Professor Nielsen's goal was to introduce the students to "conservation from a developing country's perspective; to show how human needs and conservation meet head to head; and to demonstrate how social and economic issues are critical to making sustainable development and environmental conservation work." Jessica's purpose was to "…to evaluate the students' attitudes, values, and reflections that emerged from having taken this class and [and to determine] if travel study is a worthy venture in terms of knowledge gained."

During the May block, Jessica, Professor Nielsen and nine other APU students spent 22 days traveling in El Salvador. They engaged in service learning such as helping to dig a trench so that a community could lay water pipes, building trails and bridges in a National Park, and working on an organic farm. They studied sustainable development concepts, protected area management and organic farming, including a visit to a coffee cooperative arranged by a Peace Corps volunteer. "We not only got a tour of the complete coffee process but also got to meet with one of the many coffee growers in the area," Jessica said. Students were amazed with the environmental and economic challenges of small scale coffee production. They interacted with a variety of El Salvadoran organizations including La Universidad Tecnologica Latinoamerican (Technological University, Latin-American) where they were able to visit the laboratories and collections, an organic farm, and conduct water quality monitoring. They also visited a number of non-governmental (NGO) sustainable development organizations.

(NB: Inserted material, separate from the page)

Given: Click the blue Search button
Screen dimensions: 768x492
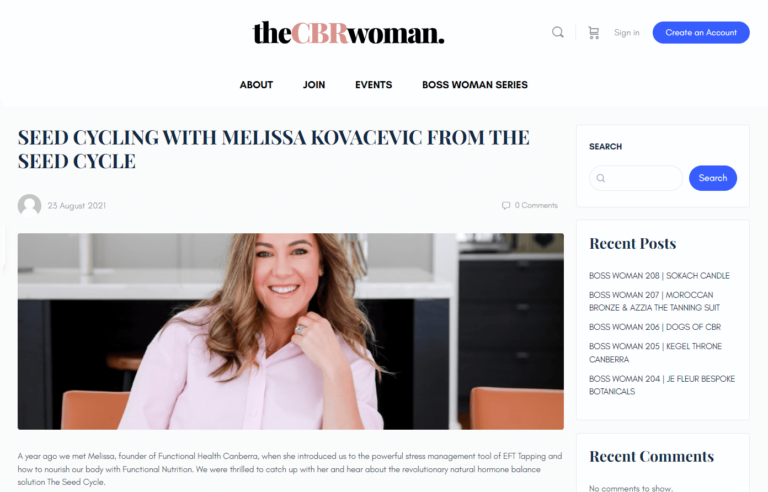Looking at the screenshot, I should pos(713,178).
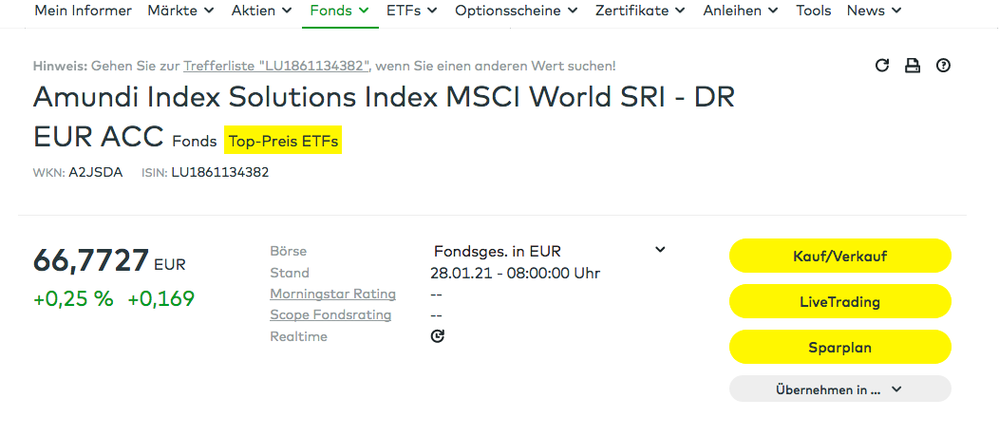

The group stayed at NGO training centers, community Eco-tourism facilities and a variety of lodges. They often took their meals with local families and even helped in the kitchen on occasion. They also visited with Jessica's family members still living in El Salvador. In a short period of time the Alaska Pacific students gained awareness about critical differences in conservation challenges and practices in developing countries as compared to the United States. They were exposed to a cultural attitudes and beliefs different from their own in many ways. Students were also able to examine their role as global citizens in the conservation and development challenges of El Salvador.

Jessica evaluated the impact of travel to El Salvador on students and their impressions of the value of "active learning" through travel. One student confessed to a prejudice that he was able to overcome because of this trip:

"I hate to say it but I had a preconceived notion that the people down here would not be as intelligent as people in the US. To be completely honest, I guess I have an intellectual prejudice against many countries around the world…the idea that they do not have the intellectual capacity… [but now I realize it} is very wrong."

Another student wrote in their final course evaluation that "throughout the whole course all I could think was "this was the reason I came to APU. The trip was life changing!"

Jessica's evaluation of the course concluded that it "…had an effect on knowledge levels and also challenged subjects' values, beliefs, and behavioral intentions. In an ever shrinking global community facing environmental challenges, courses of this nature are valuable in forming globally conscious citizens."

Every experience is a learning experience and an opportunity to expand personal understanding, The students participating in this travel learning came away from Central America with a deeper respect and awareness of the cultural and economic differences that guide conservation efforts as well as survival efforts of people in developing countries.